6. Nebuchadnezzar = 15 litres or 20 standard bottles

Nebuchadnezzar (605 — 562 BCE) was the Babylonian king who squashed the rebellion in the kingdom of Judea and exiled the last two Israelite tribes from the land of Israel in 587 BCE. The night he destroyed the temple that King Solomon had built, it is said that he dreamed of his own downfall and eventually went insane.


7. Melchior = 18 litres or 23 standard wine bottles

Like Balthazar, Melchior was one of the three wise men who came to give gifts to Jesus. There was a third wise man, Gaspar, who does not have a wine bottle named after him!


8. Solomon = 20 litres or 27 standard Champagne bottles

King Solomon is known as one of the wisest kings of Israel and the last king to rule over all 12 tribes. His peaceful reign enabled him to build the temple in Jerusalem.

Solomon wine bottles are only used for Champagne.

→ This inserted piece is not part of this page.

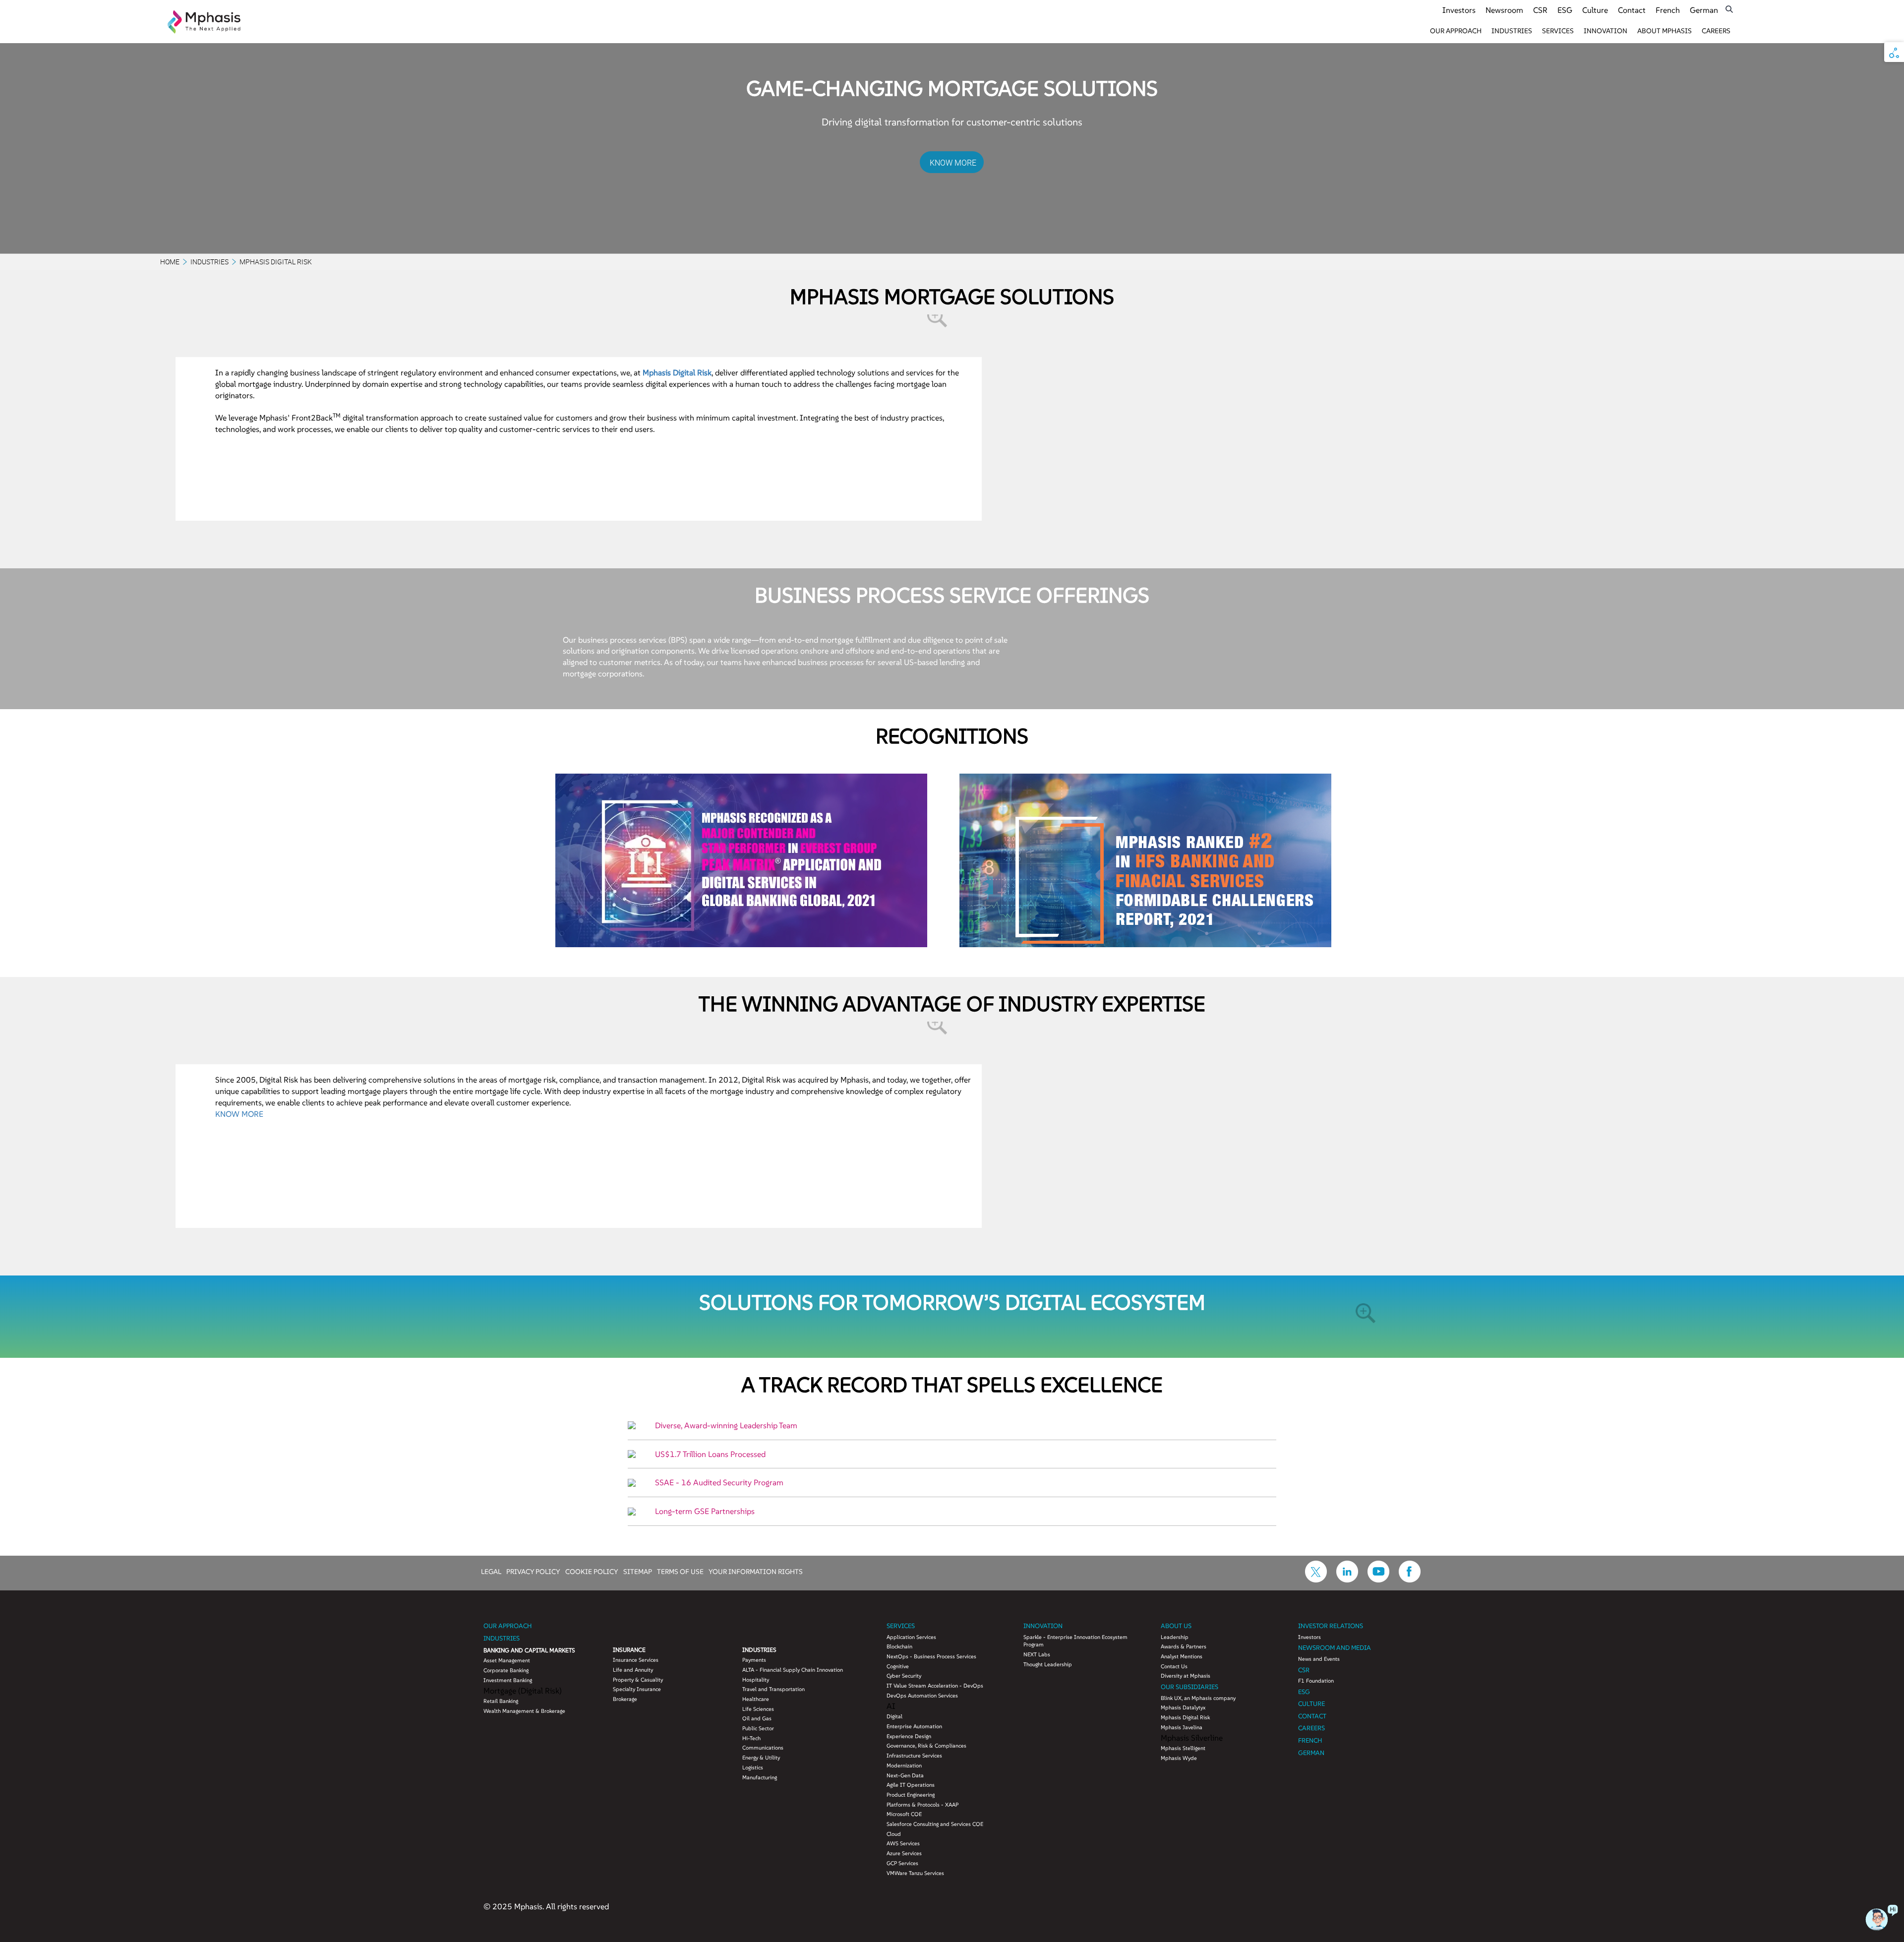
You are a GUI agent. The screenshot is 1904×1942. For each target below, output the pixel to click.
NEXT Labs (1036, 1654)
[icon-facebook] (1410, 1579)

9. Sovereign = 25 litres or 33 standard wine bottles

Although in some religions, Sovereign may be a term used for God or gods, the roots of this name (like the Imperial) are not likely biblical or even historical. A Sovereign wine bottle is reportedly 3 feet tall with the most famous one created by the Taittinger Champagne House, to honor the first sailing of the Sovereign of the Seas. This famous cruise liner launched in 1988, and at the time was the largest boat in existence.


10. Goliath = 27 litres or 36 standard wine bottles

Goliath is known to most people in the story of David and Goliath. He was the unbeatable Philistine giant who challenged the nation of Israel and was defeated by young future king David. Goliath was defeated with a sling shot and a rock, or so the story goes.

Taking down a Goliath of Champagne is certainly not a feat for one person, no matter how royal you believe you are.


11. Melchizedek or Midas = 30 litres or 40 standard wine bottles

The idea that this size bottle has two different names is interesting as the men they represent have two very different ideals. Melchizedek who’s name in Hebrew means my righteous or just king was a famous high priest who apparently lived a perfect and completely righteous life. Midas on the other hand is the famous king from Greek mythology turned everything he touched into gold. Hence the phrase “the Midas touch.” However appealing this may seem, the moral of the story of Midas is actually a warning not to be greedy. Sadly, at the end of the story he turns his own daughter into gold.

It’s a good idea to share a Midas bottle of wine. 40 bottles of wine to one person is a bit greedy, don’t you think?


Not everyone follows these “standards” for large format bottle sizes and names.

There are exceptions to every rule, especially in the wine industry. Special bottles have been made for various cuvées (blends) or special vintages of Champagne and still wines. Every Champagne house and winery has choices they can make when it comes to bottling so sometimes they take liberties when it comes to a unique offering. However, generally speaking the names and sizes listed above are widely accepted in the wine world.